EXERCISE DETAILS:
Search the entries below for the string "coordinates" and copy the lines that hold it.

Data excerpts:
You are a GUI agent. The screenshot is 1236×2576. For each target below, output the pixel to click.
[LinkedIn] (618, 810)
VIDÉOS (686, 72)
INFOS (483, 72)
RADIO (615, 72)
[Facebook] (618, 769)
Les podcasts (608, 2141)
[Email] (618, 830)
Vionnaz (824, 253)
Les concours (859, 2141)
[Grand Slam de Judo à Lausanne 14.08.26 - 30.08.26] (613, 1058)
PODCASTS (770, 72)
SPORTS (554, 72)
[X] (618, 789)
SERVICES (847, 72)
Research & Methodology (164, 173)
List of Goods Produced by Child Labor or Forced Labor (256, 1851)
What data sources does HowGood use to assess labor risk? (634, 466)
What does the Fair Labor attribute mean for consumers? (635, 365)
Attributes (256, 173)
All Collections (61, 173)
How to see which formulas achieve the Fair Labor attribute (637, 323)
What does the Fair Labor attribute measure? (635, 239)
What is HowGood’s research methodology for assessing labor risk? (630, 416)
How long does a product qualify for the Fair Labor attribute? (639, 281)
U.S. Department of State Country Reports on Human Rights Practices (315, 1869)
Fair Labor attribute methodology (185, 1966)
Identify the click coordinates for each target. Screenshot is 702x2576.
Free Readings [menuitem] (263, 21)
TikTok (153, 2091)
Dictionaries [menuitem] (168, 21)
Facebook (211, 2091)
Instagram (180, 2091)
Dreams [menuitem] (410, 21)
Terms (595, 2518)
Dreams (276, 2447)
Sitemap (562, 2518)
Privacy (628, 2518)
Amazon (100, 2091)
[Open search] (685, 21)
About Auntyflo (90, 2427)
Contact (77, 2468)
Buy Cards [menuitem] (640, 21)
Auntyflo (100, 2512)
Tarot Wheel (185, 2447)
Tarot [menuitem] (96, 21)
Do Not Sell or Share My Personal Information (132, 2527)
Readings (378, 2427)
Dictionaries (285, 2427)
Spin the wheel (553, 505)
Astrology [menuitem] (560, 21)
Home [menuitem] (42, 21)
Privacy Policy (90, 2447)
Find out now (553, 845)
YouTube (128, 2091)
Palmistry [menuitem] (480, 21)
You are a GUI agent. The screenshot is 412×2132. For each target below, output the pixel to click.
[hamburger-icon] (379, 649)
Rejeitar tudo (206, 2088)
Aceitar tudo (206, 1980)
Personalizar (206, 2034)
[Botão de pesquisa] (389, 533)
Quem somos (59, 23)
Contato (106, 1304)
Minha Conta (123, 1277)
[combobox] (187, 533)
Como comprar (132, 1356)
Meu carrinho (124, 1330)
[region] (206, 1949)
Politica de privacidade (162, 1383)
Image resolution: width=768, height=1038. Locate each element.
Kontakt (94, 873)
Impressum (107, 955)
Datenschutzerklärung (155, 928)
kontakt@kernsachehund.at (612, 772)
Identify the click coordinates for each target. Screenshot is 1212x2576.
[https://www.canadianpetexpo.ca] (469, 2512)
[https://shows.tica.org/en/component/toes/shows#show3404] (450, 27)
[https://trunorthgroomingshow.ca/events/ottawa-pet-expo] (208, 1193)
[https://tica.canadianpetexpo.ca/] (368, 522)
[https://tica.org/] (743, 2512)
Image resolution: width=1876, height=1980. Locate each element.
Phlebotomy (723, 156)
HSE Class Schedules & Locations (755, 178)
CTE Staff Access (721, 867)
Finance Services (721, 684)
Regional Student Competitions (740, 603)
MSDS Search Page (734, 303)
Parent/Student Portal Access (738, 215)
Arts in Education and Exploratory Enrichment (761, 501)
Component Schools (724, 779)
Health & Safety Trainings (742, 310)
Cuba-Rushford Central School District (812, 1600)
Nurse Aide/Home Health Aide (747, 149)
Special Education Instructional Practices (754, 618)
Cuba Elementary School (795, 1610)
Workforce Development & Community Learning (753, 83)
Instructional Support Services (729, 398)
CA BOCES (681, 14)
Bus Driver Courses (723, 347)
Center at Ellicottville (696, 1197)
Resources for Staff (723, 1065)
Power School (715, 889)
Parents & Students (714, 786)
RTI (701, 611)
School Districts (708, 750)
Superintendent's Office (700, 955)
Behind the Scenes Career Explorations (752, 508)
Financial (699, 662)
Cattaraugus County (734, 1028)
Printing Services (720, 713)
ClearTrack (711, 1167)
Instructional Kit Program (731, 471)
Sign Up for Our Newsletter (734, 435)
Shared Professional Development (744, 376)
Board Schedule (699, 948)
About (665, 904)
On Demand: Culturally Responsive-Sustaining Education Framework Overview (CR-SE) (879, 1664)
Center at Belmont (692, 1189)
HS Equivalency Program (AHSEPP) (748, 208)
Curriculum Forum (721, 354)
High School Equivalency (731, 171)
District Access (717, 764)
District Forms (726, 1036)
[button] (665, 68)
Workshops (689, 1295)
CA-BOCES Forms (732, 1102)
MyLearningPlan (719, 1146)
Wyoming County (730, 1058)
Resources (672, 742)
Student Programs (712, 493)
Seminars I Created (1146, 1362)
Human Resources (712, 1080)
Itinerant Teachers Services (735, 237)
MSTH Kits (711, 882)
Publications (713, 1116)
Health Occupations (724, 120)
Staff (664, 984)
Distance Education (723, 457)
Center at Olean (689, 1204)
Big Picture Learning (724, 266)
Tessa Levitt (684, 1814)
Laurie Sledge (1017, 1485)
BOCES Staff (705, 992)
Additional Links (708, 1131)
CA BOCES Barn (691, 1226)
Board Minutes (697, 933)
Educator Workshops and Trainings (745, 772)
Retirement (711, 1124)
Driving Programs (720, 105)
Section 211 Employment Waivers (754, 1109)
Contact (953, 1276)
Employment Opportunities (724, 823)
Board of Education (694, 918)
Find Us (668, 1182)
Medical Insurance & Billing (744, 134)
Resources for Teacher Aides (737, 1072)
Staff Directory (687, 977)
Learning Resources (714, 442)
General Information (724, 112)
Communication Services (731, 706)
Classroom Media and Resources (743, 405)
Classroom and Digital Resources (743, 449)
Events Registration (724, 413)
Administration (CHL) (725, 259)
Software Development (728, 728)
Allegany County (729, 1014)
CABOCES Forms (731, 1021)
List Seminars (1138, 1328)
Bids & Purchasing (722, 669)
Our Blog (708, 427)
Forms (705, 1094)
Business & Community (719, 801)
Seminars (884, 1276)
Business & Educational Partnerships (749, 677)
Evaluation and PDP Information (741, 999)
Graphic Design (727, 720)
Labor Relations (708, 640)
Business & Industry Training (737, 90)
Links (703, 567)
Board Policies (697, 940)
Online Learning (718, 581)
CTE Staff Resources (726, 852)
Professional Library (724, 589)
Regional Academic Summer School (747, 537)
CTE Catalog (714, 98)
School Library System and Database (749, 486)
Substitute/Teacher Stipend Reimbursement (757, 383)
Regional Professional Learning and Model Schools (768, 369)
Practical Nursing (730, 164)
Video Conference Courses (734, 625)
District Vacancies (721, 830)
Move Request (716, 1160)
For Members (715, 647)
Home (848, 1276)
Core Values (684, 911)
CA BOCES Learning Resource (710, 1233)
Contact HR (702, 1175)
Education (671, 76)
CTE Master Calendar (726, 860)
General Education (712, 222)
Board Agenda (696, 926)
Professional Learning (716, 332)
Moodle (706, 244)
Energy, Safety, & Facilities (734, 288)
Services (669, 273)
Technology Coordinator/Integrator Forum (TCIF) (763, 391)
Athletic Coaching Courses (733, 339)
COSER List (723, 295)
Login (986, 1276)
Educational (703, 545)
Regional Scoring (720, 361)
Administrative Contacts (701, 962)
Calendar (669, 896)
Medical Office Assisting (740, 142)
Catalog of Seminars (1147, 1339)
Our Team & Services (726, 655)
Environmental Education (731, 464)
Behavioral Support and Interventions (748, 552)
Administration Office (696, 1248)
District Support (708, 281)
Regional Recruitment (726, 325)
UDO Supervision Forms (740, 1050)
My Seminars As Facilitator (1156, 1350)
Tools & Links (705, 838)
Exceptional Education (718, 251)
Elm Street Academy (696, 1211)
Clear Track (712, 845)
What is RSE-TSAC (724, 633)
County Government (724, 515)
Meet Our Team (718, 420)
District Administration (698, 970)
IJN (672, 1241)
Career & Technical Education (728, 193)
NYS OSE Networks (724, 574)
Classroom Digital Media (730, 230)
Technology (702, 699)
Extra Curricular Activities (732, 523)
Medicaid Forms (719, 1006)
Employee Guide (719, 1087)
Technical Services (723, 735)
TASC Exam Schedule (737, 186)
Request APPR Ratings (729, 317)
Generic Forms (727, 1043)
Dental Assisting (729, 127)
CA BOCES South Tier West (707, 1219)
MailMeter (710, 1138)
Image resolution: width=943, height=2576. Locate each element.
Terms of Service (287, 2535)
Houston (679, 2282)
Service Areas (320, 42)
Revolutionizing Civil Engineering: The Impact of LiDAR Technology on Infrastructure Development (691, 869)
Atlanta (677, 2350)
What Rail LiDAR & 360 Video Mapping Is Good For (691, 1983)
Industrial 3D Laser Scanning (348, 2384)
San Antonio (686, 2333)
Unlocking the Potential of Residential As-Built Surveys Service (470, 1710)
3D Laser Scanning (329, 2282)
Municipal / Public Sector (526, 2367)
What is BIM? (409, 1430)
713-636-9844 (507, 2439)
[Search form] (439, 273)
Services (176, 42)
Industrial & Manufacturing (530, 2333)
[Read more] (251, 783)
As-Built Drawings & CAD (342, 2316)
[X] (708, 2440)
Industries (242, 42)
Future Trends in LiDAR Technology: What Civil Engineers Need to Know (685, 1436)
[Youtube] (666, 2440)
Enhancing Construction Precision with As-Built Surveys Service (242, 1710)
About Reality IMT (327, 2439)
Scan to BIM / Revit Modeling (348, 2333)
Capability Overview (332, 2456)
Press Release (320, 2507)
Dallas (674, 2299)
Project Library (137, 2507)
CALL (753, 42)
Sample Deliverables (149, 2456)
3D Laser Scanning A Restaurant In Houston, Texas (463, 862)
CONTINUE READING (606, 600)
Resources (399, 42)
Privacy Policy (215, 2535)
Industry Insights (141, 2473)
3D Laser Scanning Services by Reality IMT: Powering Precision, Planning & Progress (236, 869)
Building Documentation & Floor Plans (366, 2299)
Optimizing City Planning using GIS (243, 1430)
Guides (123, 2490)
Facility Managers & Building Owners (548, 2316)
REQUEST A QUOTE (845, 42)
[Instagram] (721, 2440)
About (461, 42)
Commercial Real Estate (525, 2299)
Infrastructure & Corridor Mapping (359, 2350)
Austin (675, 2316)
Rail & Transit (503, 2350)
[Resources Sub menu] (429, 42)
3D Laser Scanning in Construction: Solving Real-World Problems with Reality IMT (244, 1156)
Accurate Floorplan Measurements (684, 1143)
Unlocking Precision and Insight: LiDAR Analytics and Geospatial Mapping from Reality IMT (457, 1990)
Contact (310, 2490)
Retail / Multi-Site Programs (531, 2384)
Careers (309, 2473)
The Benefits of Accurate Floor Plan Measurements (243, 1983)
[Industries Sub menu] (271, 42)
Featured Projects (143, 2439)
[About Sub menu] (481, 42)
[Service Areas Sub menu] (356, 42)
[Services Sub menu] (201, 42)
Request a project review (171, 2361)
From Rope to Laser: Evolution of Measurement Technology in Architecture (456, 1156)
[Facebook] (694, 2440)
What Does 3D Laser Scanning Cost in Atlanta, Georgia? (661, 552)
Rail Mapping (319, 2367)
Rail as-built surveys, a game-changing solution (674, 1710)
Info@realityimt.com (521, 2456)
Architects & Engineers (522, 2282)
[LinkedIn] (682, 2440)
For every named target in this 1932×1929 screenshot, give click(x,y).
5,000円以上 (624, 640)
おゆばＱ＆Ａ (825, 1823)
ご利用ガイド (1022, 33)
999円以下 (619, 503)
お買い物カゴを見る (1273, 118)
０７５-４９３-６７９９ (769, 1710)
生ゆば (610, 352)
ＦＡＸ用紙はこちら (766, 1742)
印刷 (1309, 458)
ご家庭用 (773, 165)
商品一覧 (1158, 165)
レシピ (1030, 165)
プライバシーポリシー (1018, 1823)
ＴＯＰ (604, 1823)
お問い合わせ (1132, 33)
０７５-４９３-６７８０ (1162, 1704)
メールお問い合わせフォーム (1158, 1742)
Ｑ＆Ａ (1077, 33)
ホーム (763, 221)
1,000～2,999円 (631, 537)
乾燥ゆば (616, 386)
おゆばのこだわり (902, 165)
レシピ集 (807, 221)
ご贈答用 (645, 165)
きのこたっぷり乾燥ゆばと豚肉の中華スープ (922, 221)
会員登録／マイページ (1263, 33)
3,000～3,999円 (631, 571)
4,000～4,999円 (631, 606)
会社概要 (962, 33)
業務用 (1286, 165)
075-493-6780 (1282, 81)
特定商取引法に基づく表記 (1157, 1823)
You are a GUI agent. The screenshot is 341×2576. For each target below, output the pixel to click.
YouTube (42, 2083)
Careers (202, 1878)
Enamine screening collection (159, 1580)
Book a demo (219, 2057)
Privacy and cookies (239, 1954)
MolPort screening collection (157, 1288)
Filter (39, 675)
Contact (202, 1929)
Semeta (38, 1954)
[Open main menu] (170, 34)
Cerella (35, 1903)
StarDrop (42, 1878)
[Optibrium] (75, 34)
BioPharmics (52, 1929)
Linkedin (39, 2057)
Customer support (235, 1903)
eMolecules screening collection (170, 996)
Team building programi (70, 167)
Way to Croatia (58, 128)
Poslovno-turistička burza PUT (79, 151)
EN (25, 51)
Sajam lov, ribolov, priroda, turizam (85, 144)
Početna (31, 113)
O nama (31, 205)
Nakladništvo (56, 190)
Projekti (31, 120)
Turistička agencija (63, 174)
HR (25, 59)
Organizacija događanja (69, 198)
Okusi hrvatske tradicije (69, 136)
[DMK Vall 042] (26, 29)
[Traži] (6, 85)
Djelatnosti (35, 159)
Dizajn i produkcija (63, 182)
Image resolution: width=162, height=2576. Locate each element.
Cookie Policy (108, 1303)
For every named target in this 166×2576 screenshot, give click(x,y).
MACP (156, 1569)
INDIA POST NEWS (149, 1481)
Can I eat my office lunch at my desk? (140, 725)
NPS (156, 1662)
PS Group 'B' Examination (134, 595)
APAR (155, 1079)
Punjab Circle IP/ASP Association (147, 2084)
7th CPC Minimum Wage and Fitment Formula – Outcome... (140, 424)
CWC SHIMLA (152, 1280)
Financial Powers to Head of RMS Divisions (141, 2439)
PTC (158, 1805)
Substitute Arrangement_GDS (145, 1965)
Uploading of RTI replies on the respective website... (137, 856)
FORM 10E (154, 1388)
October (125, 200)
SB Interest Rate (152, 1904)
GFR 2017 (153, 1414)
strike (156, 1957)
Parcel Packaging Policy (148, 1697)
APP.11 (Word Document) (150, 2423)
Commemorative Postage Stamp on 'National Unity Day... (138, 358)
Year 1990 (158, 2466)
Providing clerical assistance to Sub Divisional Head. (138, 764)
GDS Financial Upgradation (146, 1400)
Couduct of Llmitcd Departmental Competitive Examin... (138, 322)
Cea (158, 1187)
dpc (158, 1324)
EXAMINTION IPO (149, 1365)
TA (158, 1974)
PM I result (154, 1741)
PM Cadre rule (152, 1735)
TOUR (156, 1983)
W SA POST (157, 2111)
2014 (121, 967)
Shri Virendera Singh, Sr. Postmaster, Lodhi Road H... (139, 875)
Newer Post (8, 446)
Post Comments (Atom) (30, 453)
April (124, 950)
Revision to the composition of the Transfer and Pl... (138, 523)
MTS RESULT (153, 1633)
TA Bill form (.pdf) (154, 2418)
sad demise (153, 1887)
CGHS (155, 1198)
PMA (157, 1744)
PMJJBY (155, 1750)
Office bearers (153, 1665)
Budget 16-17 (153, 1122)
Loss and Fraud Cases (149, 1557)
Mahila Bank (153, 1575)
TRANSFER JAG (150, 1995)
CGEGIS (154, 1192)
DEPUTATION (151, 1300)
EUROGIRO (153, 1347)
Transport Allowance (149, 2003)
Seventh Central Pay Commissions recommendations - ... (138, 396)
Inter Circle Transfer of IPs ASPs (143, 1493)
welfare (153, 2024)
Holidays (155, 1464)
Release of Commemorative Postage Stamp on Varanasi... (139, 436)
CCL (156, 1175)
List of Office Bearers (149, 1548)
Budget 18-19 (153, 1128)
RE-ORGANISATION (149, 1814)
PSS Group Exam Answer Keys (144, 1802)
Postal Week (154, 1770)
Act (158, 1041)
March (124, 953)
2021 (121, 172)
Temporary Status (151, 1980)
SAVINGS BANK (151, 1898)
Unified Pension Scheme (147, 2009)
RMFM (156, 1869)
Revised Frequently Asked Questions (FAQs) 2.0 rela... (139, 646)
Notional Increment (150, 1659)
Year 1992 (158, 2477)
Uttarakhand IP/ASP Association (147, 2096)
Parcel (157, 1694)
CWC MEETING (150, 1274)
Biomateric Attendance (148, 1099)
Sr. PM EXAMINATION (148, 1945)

FINAL ANSWER:
Identify the click coordinates for each target. Screenshot is 702x2576.
Identify the click coordinates for each target. Screenshot is 1212x2576.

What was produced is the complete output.